In this growing unity of mankind it has come about that the Sultan of
Turkey cannot permit the massacre of Armenian Christians without
answering for such permission before the world.

It has come about that no viceroy, serving a woman, who is the guardian
of a boy, can be permitted to starve at his pleasure two hundred
thousand of God's children. The world is so closely united--that is to
say, unity is so real--that when such a viceroy does undertake to commit
such an iniquity, somebody shall hold his hands.

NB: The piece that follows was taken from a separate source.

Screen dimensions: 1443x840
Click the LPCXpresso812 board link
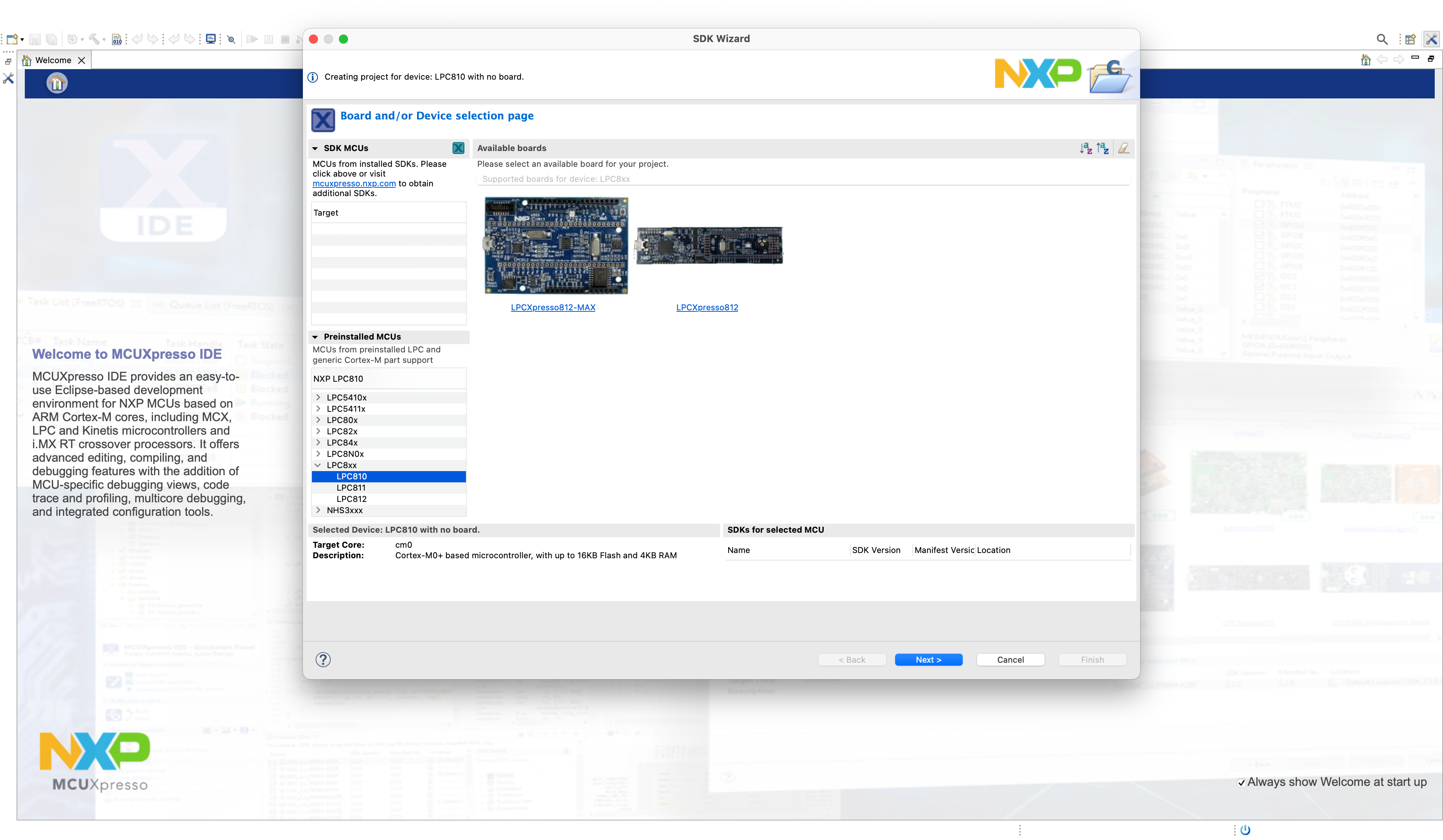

The story of Philip Nolan was published in such a crisis that it met the
public eye and interest. It met the taste of the patriotic public at the
moment. It was copied everywhere without the slightest deference to
copyright. It was, by the way, printed much more extensively in England
than it was in America. Immediately there began to appear a series of
speculations based on what you would have said was an unimportant error
of mine. My hero is a purely imaginary character. The critics are right
in saying that not only there never was such a man, but there never
could have been such a man. But he had to have a name. And the choice of
a name in a novel is a matter of essential importance, as it proved to
be here.

Now I had a hero who was a young man in 1807. He knew nothing at that
time but the valley of the Mississippi River. "He had been educated on a
plantation where the finest company was a Spanish officer, or a French
merchant from Orleans." He must therefore have a name familiar to
Western people at that time. Well, I remembered that in the preposterous
memoirs of General James Wilkinson's, whenever he had a worse scrape
than usual to explain, he would say that the papers were lost when Mr.